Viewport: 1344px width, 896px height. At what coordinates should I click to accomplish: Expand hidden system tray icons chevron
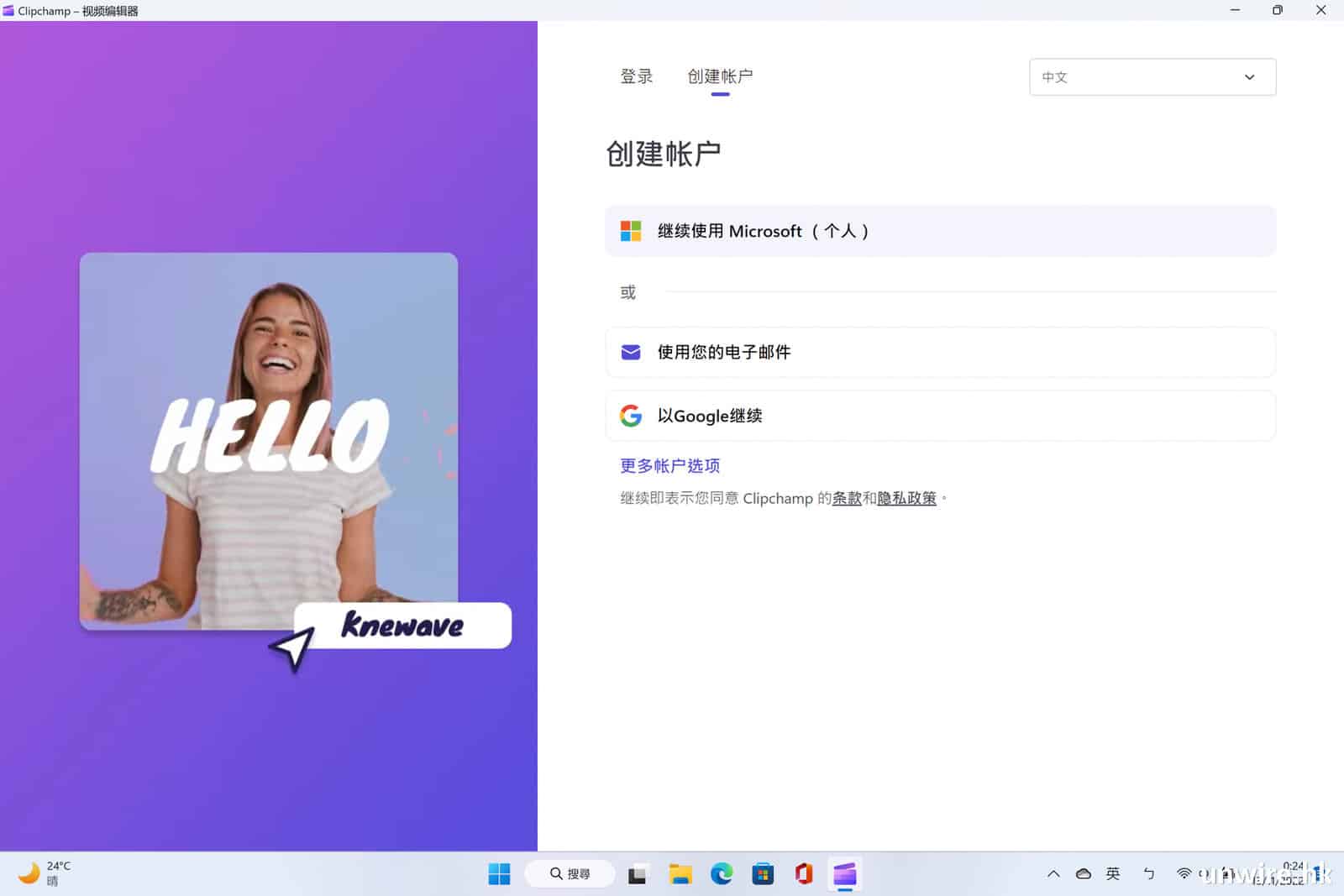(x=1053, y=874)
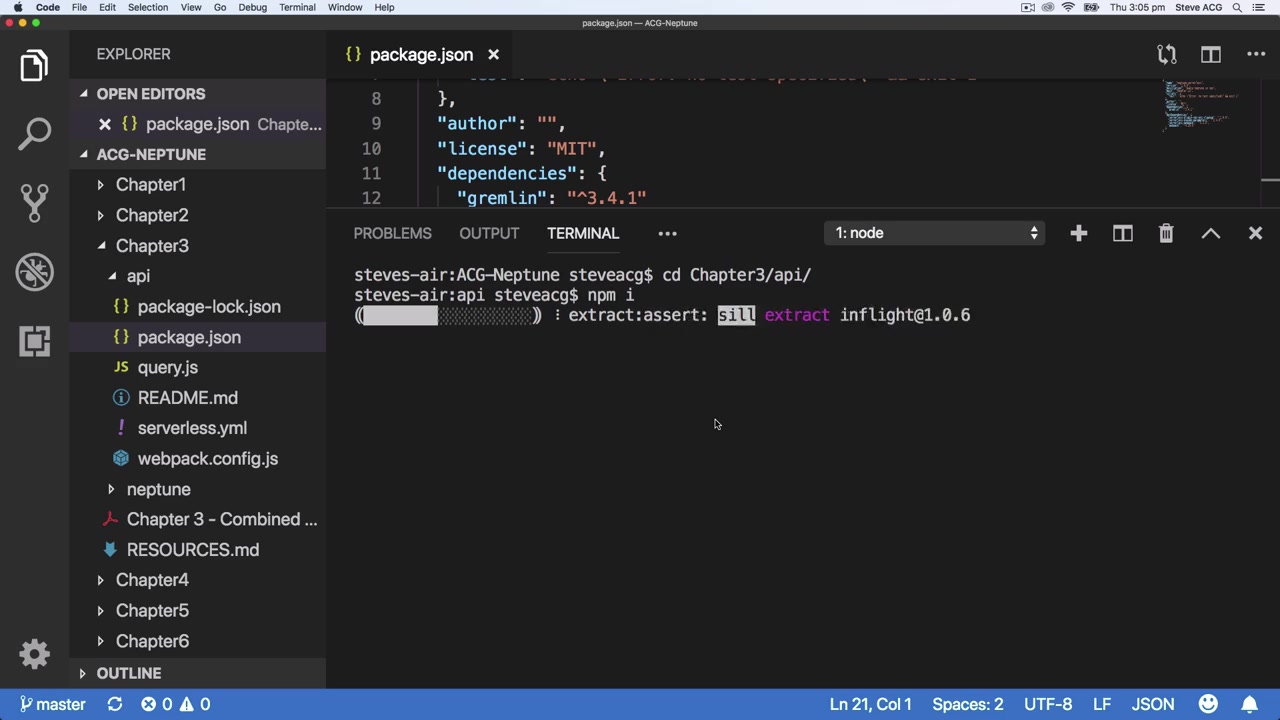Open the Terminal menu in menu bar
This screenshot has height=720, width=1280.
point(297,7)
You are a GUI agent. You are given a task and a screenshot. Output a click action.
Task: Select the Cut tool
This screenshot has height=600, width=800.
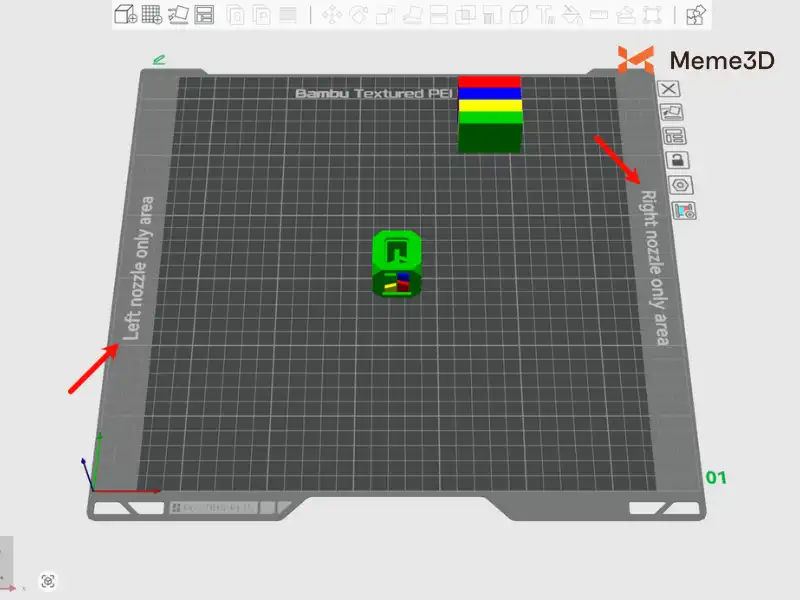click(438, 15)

== == ==

Copy the rows word for word, starting at the line that contains "You are a GUI" and going through the end of the rows. Leave the pictures out.

[FULL OUTPUT]
You are a GUI agent. You are given a task and a screenshot. Output a click action.
Task: Select the Cut tool
This screenshot has height=600, width=800.
click(438, 15)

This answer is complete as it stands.